Oleh: Saskia Ayu Putri Abdullah
Di tahun 2035, aku menatap Pemandangan Jakarta dari lantai atas gedung pencakar langit. Aku tersenyum. Bukan karena kemewahan visual itu, melainkan karena teringat betapa tingginya mimpi ini sepuluh tahun lalu. Aku, Saskia Ayu Putri Abdullah, kini 25 tahun, menjabat Chief Executive Officer (CEO) sebuah perusahaan teknologi sosial.
Saat masih duduk di bangku kelas X-7 MAN 3 Medan, aku sudah menanamkan satu visi besar: Menjadi pribadi yang berilmu, berakhlak baik, dan bermanfaat bagi sesama. Aku sadar, gelar CEO hanyalah jabatan, namun manfaat adalah warisan yang abadi.
Kisah perjalananku bermula dari komitmen pada tiga pilar yang kugenggam erat: Jujur, Disiplin, dan Bertanggung Jawab.
Telkom University: Gerbang Awal Inovasi
Perjalanan akademisku di Telkom University memainkan peran krusial. Di sana, aku tidak hanya mengasah kecerdasan intelektual di bidang teknologi dan manajemen, tetapi juga menemukan fondasi moralitas. Lingkungan kampus yang dinamis dan berfokus pada inovasi anak muda membentuk cara pandangku terhadap dunia bisnis. Aku diajarkan bahwa ilmu harus dibarengi dengan akhlak, doa, dan usaha.
Kini, perusahaan yang aku pimpin bukanlah sekadar entitas pencari untung. Kami adalah perusahaan teknologi sosial yang fokus pada pembangunan masyarakat kecil. Setiap proyek yang kami luncurkan harus memiliki dampak positif yang terukur.
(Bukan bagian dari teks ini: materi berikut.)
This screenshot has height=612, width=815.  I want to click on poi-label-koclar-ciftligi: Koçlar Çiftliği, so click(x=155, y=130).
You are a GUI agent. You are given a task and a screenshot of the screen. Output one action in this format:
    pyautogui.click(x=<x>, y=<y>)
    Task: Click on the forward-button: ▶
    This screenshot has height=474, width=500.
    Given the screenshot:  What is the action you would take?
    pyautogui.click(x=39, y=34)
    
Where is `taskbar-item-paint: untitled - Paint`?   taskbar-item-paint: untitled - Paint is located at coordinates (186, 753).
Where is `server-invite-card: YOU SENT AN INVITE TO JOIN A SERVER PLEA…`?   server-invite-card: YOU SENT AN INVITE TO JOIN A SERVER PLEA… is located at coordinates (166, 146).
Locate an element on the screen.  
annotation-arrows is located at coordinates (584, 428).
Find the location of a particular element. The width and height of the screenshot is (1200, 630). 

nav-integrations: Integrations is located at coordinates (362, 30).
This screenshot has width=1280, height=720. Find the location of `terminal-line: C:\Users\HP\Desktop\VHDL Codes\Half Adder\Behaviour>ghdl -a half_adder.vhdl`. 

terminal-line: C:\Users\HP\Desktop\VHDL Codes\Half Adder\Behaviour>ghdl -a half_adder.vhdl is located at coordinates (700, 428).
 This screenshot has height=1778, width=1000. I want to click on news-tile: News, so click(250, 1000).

Misalnya, kami mengembangkan platform edukasi digital yang dirancang khusus untuk menjangkau daerah 3T.
Aku percaya, dengan memaksimalkan teknologi, kita bisa menjamin masa depan pendidikan yang lebih merata di seluruh pelosok negeri.
Disiplin yang Membentuk Kepemimpinan
Di meja kerjaku yang elegan, tersemat sebuah kartu nama lama dari proyek start-up pertamaku saat kuliah—sebuah pengingat akan konsistensi nilai. Aku dikenal sebagai pemimpin yang sangat disiplin, tidak hanya soal waktu, tetapi juga soal etika.
Perusahaan yang aku pimpin telah menjadi role model dalam transparansi dan tanggung jawab sosial korporat. Aku membuktikan bahwa cita-cita menjadi seorang CEO tidak hanya tentang kekuasaan dan profit, melainkan tentang kapasitas untuk berbuat baik.
Di akhir hari, saat aku menatap cakrawala yang dipenuhi dengan cahaya kota, aku tersenyum. Visi remajaku telah terpenuhi. Aku kini adalah seorang pemimpin yang berilmu, berakhlak baik, dan yang terpenting, telah menjadi sungai manfaat yang airnya akan terus mengalir deras kepada sesama.
Ini adalah kisahku—Saskia, sang CEO dengan jiwa pembangun.